- **DATA SUPPLIED**:
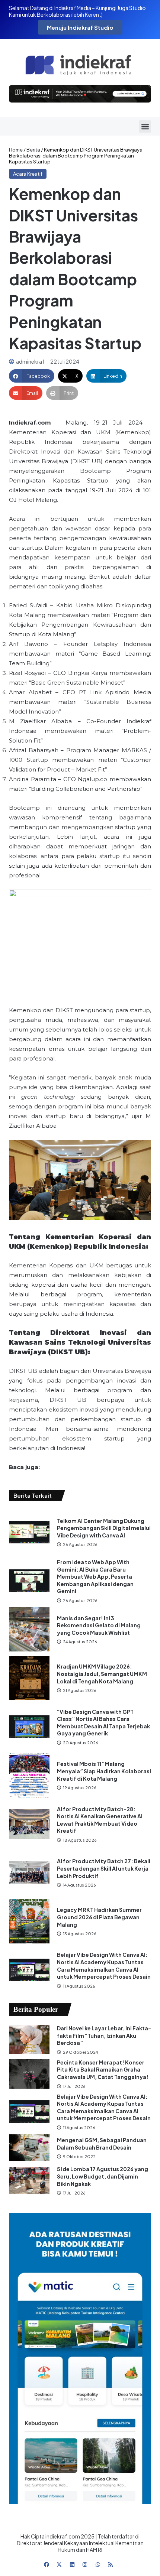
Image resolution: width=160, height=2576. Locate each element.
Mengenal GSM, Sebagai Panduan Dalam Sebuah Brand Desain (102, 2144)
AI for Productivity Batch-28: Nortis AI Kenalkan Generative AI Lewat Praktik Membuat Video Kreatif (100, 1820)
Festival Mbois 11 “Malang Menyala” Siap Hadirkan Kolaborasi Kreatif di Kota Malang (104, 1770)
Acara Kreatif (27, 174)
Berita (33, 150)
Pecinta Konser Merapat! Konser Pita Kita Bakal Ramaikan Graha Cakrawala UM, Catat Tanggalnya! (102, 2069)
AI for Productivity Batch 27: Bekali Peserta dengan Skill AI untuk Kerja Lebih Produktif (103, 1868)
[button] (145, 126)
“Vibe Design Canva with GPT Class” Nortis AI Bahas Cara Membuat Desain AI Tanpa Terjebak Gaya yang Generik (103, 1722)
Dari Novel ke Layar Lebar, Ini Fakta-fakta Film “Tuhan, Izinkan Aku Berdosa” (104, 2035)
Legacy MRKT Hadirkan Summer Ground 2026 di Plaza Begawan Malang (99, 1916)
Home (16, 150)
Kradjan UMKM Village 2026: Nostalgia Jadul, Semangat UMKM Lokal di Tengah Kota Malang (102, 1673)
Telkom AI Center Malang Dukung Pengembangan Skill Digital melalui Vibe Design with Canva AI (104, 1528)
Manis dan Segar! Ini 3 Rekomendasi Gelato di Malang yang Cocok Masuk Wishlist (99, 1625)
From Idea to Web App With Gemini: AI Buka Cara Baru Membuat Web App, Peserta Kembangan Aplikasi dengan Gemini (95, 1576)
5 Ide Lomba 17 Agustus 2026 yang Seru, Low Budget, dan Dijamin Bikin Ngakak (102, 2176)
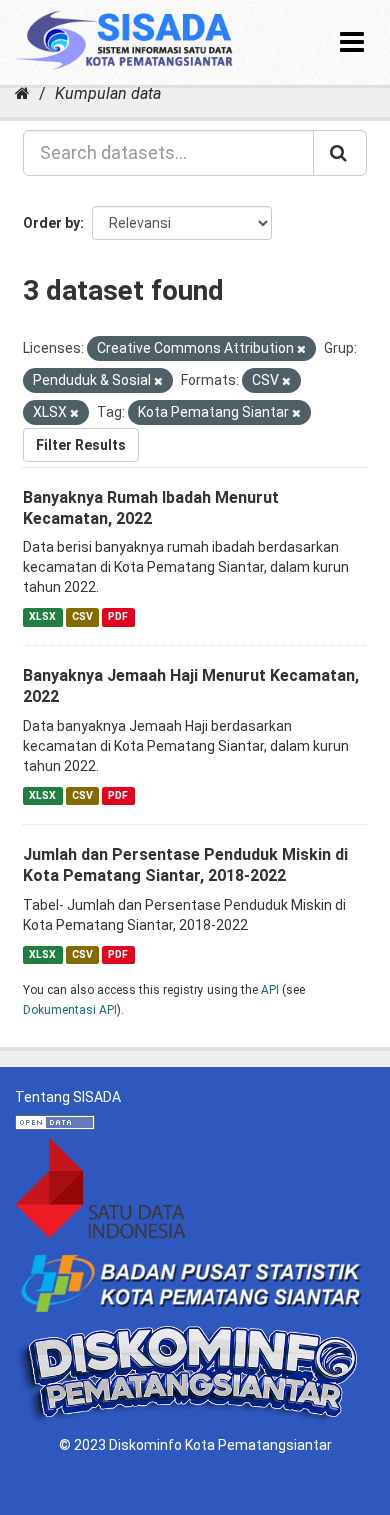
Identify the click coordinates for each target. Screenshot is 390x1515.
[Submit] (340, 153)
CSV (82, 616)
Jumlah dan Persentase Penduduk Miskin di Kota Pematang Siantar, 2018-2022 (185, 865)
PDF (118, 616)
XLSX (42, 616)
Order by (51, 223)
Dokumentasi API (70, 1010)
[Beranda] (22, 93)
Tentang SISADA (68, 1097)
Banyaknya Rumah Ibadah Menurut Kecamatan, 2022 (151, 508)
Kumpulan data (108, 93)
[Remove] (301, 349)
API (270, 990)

- **PROBLEM DESCRIPTION**: Note every line above where the string "Nortis" shows up, and copy those lines.

- **WORKED SOLUTION**:
AI for Productivity Batch-28: Nortis AI Kenalkan Generative AI Lewat Praktik Membuat Video Kreatif (100, 1820)
“Vibe Design Canva with GPT Class” Nortis AI Bahas Cara Membuat Desain AI Tanpa Terjebak Gaya yang Generik (103, 1722)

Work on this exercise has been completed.